Filmbuch-Rezensionen
Filmbuch des Monats
Juli 2009

Richard Blank
Film & Licht
Die Geschichte des Filmlichts ist die Geschichte des Films
Alexander Verlag, Berlin 2009
264 S., 34,90 €
ISBN 978-3-89581-199-9

Richard Blank:
Film & Licht

Wenn wir die Sonne zum Ausgangspunkt nehmen und nicht die Scheinwerfer im Studio, dann ist dies wohl das richtige Buch für einen Sommermonat. Es handelt von Helligkeit, vom Licht, von Stimmungen, aber auch von Schatten und Finsternis. Es geht von natürlichen Lichtquellen aus, die von den Kameraleuten genutzt und durch technische Hilfsmittel unterstützt werden. Es erzählt vom Zustandekommen der Filmbilder. Und was zunächst sehr technisch klingt, wird schnell zu einer anschaulichen Passage durch den Kosmos des internationalen Kinos.

Bei seiner Reise durch die Filmgeschichte interessieren den Autor die speziellen Wirkungen des Lichts. Ausgestattet mit einigen Grundkenntnissen und begleitet von vielen Fragen, lässt er uns lesend und staunend am Erkenntnisprozess eines neugierigen Filmregisseurs teilhaben. Denn Richard Blank ist kein Theoretiker, kein Wissenschaftler (wenn auch ein promovierter Philosoph), er hat Dokumentarfilme gedreht und arbeitet seit dreißig Jahren als Autor und Filmemacher für Kino und Fernsehen. Bekannt ist seine große Affinität zu Bernhard Wicki.

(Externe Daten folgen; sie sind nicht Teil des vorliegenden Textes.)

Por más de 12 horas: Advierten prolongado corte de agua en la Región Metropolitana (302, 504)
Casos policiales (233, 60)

Blank bewegt sich mit dieser Untersuchung auf einem erstaunlich unbearbeiteten Feld. Das einzige wirklich große Buch über das Filmlicht ist inzwischen sechzig Jahre alt: John Altons Painting with Light. Blank zitiert aus der vorliegenden Literatur zusätzlich Hilmar Mehnert (Filmfotografie, 1971), Barry Salt (Film Style and Technology, 1983) und einen Aufsatz von Wolfgang Samlowski und Hans J. Wulff in Licht und Leitung (2002). Er hat wichtige deutsche Kameraleute befragt (Franz Rath, Gernot Roll, Jost Vacano) und sich Filme speziell mit dem Blick auf die Lichtgestaltung angeschaut, beginnend mit Griffith, Chaplin und Cecil B. DeMille. Seine Beobachtungen beschreibt er sehr konkret, meist am Beispiel einzelner Szenen. Vom frühen und dann klassischen Hollywood geht die Reise nach Europa, zu den ersten Filmen von Fritz Lang, F. W. Murnau und Robert Siodmak. Sie führt über die Exil-Brücke zurück nach Hollywood, macht Station beim italienischen Neorealismus und der französischen Nouvelle vague, überprüft mit ambivalenten Ergebnissen den persönlichen Blick auf New Hollywood (positiv: Altman, Scorsese, negativ: Coppola), und am Ende wählt der Autor sehr mutig fünf Einzelgänger für seine abschließenden Erkenntnisse: Sergej Eisenstein, Orson Welles, Luis Buñuel, Wong Kar-Wai, Lars von Trier.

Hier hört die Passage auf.